Мирон снял путы и отвёл коней в пристроенную к мельнице сараюшку. Здесь он нашёл запас овса – видимо, помещение было предназначено для лошадей – так что до утра он мог быть спокоен. Подперев открытую дверь, чтобы как-то осветить помещение, Мирон вошёл внутрь. Свет из дверного проёма широкой полосой падал на жернова и стоящий под ними ларь. Последние остатки зерна, высыпавшиеся на вибрирующее решето, струйкой сыпались в отверстие подвижного жернова.
Мирон наполнил коробушку рожью: «Теперь, судя по всему, хватит до полуночи, а там домолоть остатки – и утром в обратный путь… Та-ак, а где же мне прикорнуть? Неплохо бы поспать часок, другой, – почесывая затылок, оглядел он небольшое помещение мельницы.
 – «На полу?..» – но его не очень-то радовало соседство шныряющих в поисках пищи мышей.
У стены Мирон заметил какую-то сломанную конструкцию, напоминающую лежанку. Пришлось брать топор и идти рубить жерди, чтобы привести в нормальное состояние спальное место. Уже затемно, натаскав  еловых веток, Мирон удобно расположился на мягкой подстилке и быстро уснул, убаюканный ароматом хвои. Проснувшись среди ночи, он попытался нашарить рукой жировушку, но, видать, во время обустройства ночлега куда-то нечаянно спихнул её. На ощупь добравшись до коробушки, он увидел, что та пуста и жернов вхолостую громыхает по неподвижному камню. Осторожно ступая в темноте, Мирон открыл входную дверь, но безлунная ночь еле освещала пространство вокруг дверного проёма. Едва разглядев в темноте мешок с зерном, он высыпал остатки ржи в коробушку. И тут понял, что мука пересыпается через край наполненного ларя. Не найдя черпака, Мирон  пригоршнями стал ссыпать перемолотое зерно в куль, время от времени отрясая голову от сыплющейся сверху муки.
«Ну, теперь до утра можно спать», – оттащил он в сторону наполненный мешок и забравшись в своё хвойное ложе тут же уснул…
Тревожное ржание лошадей нарушило его безмятежный сон. Мирон потряс головой соображая где находится.
«Кто же мог потревожить лошадей?» – присев на лежанке, забеспокоился он.
Узкие полоски света, пробиваясь сквозь щели двери, яркими лучиками легли на пол мельницы, создавая полумрак внутри помещения. Нащупав топор, не отошедший ещё ото сна, Мирон, пошатываясь, подошёл к двери. Резко распахнув её он вышел наружу, стараясь разглядеть нарушителя спокойствия. После темноты утреннее солнце пеленой застлало глаза. Сквозь выступившие слёзы, щурясь от яркого света, он едва заметил причину беспокойства: в утренних лучах зари, грациозно сидящая на вороном жеребце дама, отвернувшись, устремила взгляд на просыпающуюся после ночи затуманенную долину. Её лошадь склонившись к прозрачному ручью, фыркая, жадно пила воду.
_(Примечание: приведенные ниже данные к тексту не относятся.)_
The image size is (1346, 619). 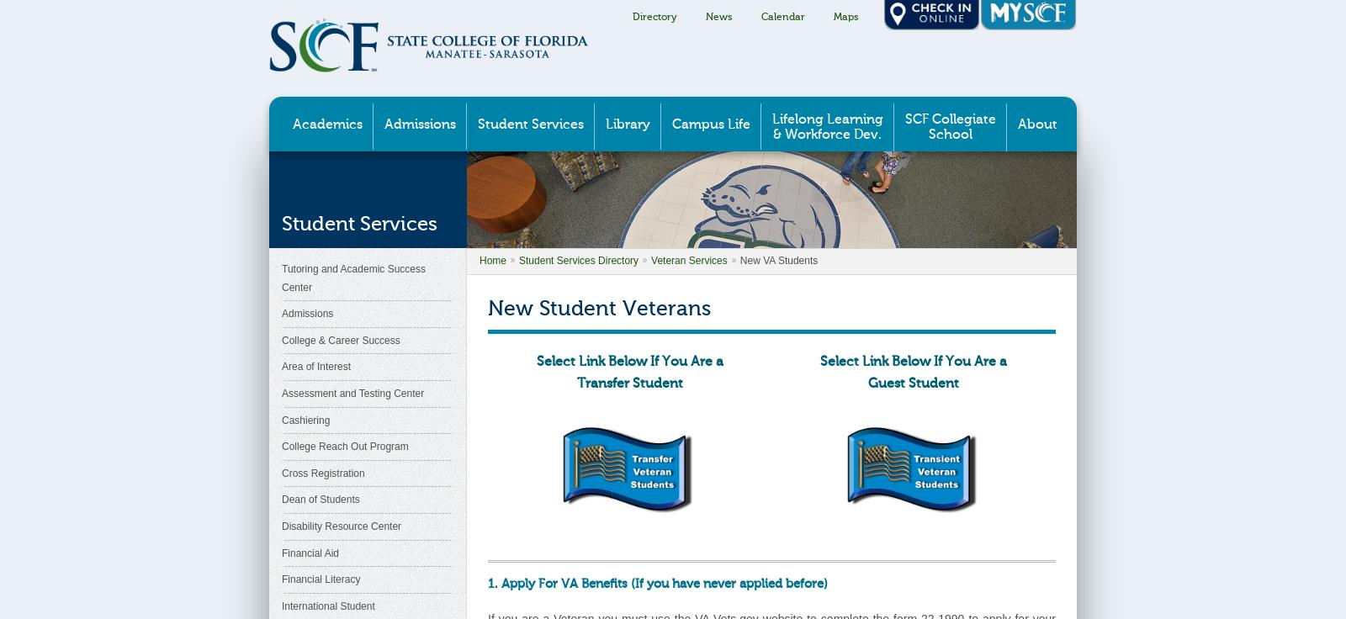 I want to click on 'School', so click(x=949, y=135).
Мирон тряхнул головой, стараясь убедиться, что это не сон.
Незнакомка почувствовав на себе взгляд, резко повернулась в его сторону.
– Ой, Господи! – перекрестясь, испуганно произнесла она голосом Марьяны. – Кто вы?
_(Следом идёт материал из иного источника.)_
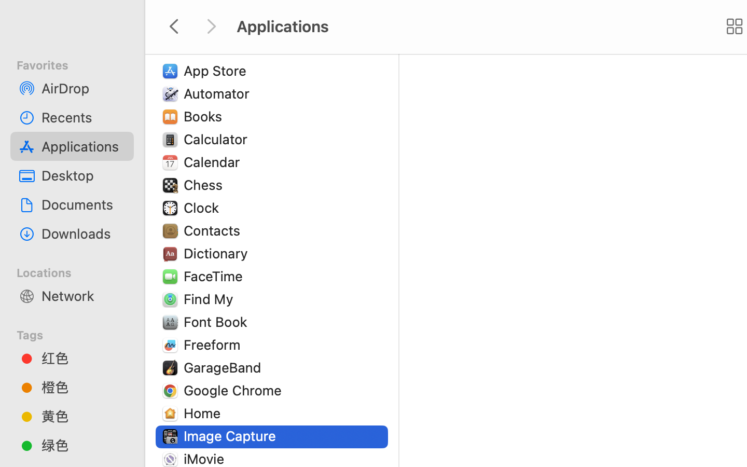 This screenshot has height=467, width=747. Describe the element at coordinates (78, 333) in the screenshot. I see `'Tags'` at that location.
– М-мирон Кир-рьянов, – опешил стоявший в дверях человек с топором.
Наездница какое-то время пристальным взглядом изучала Мирона.
– Что с вами?! – широко открыв удивлённые глаза, наконец вымолвила она.
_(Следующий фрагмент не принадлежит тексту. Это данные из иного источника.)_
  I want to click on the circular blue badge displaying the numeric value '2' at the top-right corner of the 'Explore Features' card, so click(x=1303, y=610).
– Как что? – пожал плечами Мирон. – Вот, Антип попросил зерно перемолоть…
Весёлые, озорные огоньки вспыхнули в глазах Марьяны. Её звонкий смех, прокатившись по лужайке, ещё больше смутил Мирона.
 
– Вы на себя взгляните! – произнесла она, весело смеясь.
Мирон, ничего не понимая, оглядел обсыпанную мукой одежду.
– Что вы одежду разглядываете? К воде подойдите, – всё ещё улыбаясь, кивнула Марьяна на небольшую заводь с неподвижным зеркалом воды.
 – Топор-то бросьте, вы что, дрова собрались рубить?
– Лошади заржали, ну я и подумал, уж не зверь ли какой их потревожил, – бросив топор, наклонился к воде Мирон.
– Что это?! – невольно шарахнувшись от собственного отражения, произнёс он.
Отражаясь, с поверхности на него смотрела: белая, обсыпанная мукой, с горящими белками глаз физиономия. Всклоченные, словно напудренные волосы и борода довершали это страшноватое зрелище.
– Это, видать, ночью в муке измазался. Не нашёл жировушки и черпака – пришлось в темноте из ларя в мешок выгребать, а тут ещё сверху, из-под жернова, прямо на голову сыплется, – смывая с себя остатки муки, объяснял Мирон.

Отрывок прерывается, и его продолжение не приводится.